Brindley on Second Half Tear
Throughout the second half, it’s been impossible to watch this Michigan team without your eye inevitably wandering to and remaining fixed on Gavin Brindley. Since coming back from winning gold with Team USA at the World Junior in Sweden, Brindley has 24 points in 13 games. He has six multi-point games, six one-point games, and he’s been held scoreless just once; that looks an awful lot like his old line mate and last year’s Hobey Baker winner, Adam Fantilli.
It’s looked this way since he got to Ann Arbor, and the points have come in bunches since about halfway through his freshman year. As Naurato puts it, scoring like this “is just him. It’s not like he’s just on a hot streak.

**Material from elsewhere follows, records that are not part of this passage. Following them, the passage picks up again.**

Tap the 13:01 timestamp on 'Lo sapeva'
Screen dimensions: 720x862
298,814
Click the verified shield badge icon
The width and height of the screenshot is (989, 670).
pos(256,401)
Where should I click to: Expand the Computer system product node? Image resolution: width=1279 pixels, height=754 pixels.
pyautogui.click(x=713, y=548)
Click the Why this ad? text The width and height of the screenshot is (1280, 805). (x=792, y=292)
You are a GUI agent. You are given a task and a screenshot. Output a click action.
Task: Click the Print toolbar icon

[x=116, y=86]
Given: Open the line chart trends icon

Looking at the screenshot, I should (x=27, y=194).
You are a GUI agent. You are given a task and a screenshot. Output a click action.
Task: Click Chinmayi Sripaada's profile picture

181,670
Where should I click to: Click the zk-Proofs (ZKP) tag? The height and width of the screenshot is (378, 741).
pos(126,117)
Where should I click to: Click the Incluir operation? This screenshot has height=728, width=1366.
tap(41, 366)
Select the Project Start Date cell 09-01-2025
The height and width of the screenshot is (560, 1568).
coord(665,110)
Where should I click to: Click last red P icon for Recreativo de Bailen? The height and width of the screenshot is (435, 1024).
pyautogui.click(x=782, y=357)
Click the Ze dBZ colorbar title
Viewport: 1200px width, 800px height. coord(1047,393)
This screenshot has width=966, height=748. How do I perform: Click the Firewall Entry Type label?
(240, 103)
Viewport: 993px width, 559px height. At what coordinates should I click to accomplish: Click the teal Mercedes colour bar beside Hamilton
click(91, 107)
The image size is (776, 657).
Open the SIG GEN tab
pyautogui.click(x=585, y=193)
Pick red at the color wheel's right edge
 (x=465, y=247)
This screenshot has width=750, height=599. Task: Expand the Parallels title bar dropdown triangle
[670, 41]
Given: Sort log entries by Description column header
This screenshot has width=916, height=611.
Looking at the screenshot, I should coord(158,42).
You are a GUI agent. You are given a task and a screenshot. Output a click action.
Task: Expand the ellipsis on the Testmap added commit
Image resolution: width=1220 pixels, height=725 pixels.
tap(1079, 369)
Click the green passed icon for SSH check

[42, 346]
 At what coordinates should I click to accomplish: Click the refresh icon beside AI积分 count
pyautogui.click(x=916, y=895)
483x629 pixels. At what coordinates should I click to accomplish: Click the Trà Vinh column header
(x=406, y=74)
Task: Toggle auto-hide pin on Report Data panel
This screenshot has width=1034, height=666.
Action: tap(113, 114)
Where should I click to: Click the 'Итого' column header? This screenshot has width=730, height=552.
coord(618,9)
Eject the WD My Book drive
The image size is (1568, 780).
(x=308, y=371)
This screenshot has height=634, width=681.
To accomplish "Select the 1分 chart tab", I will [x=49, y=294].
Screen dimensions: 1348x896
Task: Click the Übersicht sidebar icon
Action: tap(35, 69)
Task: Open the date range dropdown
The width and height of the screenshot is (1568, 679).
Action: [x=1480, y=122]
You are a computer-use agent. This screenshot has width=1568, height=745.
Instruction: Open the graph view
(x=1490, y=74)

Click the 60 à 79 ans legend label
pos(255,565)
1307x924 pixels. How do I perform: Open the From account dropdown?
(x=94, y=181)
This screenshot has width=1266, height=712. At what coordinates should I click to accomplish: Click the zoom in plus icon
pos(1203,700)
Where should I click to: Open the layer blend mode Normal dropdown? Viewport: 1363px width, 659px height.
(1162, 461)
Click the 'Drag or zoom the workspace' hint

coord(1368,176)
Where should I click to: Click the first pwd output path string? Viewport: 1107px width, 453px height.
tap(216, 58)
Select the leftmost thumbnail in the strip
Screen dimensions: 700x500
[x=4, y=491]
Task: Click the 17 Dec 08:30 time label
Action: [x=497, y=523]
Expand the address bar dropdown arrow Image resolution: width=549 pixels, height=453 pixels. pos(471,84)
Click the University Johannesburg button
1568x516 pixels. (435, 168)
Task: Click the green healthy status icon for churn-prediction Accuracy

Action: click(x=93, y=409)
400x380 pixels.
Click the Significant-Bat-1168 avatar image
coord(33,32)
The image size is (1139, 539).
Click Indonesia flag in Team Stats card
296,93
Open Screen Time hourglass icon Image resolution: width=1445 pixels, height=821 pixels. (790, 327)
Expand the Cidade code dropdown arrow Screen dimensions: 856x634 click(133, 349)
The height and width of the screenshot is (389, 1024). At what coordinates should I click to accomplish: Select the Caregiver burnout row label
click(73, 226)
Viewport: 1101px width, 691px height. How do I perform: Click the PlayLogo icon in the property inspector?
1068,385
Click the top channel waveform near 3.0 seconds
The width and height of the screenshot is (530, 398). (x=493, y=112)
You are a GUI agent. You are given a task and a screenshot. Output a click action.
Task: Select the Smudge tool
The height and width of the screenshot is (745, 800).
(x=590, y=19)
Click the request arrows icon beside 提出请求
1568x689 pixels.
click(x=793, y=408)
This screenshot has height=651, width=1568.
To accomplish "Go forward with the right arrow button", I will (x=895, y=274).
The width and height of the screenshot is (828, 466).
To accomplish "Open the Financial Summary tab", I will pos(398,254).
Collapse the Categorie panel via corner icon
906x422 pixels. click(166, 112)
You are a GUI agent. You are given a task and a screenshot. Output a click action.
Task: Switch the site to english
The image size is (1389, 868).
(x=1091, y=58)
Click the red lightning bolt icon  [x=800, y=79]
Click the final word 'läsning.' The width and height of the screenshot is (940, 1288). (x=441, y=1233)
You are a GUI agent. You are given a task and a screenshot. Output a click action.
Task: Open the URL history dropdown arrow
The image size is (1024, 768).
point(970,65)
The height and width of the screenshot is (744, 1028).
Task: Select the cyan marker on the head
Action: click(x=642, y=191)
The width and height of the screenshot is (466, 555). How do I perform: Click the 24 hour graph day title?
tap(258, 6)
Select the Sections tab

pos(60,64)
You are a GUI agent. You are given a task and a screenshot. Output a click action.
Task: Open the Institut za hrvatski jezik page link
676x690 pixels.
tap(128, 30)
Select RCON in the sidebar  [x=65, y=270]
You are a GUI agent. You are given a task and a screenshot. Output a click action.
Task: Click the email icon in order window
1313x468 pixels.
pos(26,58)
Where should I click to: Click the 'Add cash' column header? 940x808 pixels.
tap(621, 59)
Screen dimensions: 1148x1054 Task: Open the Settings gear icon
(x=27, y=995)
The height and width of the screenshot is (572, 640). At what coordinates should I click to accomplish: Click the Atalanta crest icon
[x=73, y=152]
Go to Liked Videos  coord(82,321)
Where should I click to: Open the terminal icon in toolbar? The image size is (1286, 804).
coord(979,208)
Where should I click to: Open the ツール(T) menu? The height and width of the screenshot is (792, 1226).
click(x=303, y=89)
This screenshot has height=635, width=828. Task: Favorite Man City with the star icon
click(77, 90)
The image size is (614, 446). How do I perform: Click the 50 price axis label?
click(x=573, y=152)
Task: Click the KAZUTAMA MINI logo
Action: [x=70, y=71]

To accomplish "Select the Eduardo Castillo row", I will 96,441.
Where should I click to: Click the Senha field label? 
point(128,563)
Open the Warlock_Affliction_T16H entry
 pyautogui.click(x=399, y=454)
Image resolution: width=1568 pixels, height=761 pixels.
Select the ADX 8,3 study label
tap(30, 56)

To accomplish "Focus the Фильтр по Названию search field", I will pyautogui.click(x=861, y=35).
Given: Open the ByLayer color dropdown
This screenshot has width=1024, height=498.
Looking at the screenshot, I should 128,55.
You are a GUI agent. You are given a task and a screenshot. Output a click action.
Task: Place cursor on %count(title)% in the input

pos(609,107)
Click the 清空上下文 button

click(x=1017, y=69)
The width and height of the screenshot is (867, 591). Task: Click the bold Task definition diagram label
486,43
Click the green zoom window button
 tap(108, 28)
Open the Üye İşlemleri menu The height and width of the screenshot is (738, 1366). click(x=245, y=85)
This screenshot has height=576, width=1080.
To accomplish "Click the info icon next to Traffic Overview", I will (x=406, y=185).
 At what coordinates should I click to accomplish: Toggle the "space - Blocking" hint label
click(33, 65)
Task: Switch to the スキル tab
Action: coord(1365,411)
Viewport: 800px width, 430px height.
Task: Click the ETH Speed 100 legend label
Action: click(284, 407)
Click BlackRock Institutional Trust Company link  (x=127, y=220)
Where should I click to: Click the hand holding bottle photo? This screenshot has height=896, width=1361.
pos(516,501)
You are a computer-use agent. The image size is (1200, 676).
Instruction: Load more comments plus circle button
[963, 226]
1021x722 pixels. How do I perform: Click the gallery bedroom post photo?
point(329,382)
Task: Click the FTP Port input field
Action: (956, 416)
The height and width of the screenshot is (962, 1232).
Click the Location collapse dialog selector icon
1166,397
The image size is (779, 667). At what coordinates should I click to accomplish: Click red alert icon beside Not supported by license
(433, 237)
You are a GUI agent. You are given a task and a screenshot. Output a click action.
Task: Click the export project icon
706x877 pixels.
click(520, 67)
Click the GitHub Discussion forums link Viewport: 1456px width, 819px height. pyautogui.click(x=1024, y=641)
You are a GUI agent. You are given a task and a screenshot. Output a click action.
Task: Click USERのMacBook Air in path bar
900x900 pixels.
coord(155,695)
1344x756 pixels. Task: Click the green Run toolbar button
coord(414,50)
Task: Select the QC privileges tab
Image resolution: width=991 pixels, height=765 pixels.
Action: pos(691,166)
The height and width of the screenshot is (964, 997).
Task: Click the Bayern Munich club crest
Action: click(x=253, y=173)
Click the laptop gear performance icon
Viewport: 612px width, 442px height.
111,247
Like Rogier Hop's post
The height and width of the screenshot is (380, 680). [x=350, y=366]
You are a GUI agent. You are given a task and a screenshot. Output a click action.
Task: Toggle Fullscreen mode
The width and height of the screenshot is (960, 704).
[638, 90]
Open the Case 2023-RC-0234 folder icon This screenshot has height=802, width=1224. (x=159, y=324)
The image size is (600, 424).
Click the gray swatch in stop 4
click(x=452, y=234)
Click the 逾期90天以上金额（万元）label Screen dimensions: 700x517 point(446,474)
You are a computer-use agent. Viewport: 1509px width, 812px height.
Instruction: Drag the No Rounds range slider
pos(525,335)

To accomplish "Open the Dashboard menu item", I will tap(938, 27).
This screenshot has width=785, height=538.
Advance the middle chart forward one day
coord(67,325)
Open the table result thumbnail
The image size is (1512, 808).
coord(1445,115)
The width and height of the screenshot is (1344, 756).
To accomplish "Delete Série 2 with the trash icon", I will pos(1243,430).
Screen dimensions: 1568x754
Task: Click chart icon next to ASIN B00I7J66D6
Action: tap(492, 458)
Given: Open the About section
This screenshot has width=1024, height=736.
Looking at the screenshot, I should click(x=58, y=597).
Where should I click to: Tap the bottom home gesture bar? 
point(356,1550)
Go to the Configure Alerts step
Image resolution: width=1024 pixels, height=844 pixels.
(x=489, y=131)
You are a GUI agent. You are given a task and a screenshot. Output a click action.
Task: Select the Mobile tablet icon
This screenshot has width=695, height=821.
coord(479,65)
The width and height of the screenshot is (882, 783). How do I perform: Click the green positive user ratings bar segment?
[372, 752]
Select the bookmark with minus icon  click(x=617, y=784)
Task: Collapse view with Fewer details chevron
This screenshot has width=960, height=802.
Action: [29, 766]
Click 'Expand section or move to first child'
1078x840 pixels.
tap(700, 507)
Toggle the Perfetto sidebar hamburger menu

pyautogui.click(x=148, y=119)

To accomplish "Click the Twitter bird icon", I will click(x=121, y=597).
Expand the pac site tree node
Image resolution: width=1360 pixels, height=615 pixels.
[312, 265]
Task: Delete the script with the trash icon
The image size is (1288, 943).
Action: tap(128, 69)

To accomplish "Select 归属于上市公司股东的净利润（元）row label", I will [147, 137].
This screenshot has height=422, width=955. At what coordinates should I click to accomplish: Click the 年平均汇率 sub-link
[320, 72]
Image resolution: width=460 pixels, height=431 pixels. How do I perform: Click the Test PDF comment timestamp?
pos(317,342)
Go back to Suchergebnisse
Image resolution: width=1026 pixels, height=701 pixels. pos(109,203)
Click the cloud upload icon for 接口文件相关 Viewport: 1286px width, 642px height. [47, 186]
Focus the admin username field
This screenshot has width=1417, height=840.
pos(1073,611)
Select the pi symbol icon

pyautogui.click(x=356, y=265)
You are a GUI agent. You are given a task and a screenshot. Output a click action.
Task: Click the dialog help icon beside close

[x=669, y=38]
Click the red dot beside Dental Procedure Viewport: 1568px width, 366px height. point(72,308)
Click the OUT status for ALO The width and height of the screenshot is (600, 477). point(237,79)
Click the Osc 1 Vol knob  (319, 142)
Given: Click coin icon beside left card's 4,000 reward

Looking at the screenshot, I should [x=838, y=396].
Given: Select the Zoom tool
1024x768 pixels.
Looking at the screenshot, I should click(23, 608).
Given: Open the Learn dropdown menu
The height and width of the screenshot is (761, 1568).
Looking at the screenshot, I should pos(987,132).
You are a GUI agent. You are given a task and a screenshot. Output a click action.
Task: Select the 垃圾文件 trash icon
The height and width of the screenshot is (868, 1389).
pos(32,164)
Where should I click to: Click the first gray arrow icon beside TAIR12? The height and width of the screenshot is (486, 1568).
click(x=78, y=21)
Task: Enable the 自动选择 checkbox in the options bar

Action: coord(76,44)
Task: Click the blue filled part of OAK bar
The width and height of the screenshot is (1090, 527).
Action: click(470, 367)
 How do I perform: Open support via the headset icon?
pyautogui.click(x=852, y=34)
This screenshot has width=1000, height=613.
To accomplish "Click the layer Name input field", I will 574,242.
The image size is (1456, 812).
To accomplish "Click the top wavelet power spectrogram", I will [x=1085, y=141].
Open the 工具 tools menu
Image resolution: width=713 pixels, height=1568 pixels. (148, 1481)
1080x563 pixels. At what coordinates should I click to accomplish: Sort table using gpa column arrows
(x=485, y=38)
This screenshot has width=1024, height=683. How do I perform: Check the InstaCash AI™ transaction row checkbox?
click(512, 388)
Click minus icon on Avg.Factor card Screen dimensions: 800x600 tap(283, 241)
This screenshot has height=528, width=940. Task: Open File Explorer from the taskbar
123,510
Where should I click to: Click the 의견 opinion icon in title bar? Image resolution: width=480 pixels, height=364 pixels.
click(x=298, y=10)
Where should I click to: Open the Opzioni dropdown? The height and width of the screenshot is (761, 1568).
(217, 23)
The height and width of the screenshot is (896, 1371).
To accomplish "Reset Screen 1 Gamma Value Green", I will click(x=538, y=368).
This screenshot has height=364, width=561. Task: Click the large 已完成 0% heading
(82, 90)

We expect him to do that.”
What continues to distinguish Brindley’s play is his unique combination of elite talent with an indefatigable motor. He is the rare player who is at once a top line driver of offense and a spark plug by virtue of his relentless energy.
“He’s a guy that has high-end skill, but even as a sophomore and an assistant captain, he drives our style of play and everything that’s hard away from the puck or with the puck, he’s just a hockey player,” gushes Naurato of the sophomore. “When he’s backtracking, when he’s running guys over that are 60 pounds heavier and six inches taller, it shows everyone else that they should be doing that too.”
Pletzke sees Brindley generating the same effect, saying “It definitely feeds the rest of our team seeing a guy that can produce at such a level and he does the little things right. It just speaks for itself.” Meanwhile, Lapointe stresses that the impact of Brindley’s energy extends beyond two games each weekend, noting “He can be our best player every single night. He’s a workhorse, he does everything for our team, and he’s a great guy off the ice. He’s an emotional leader.”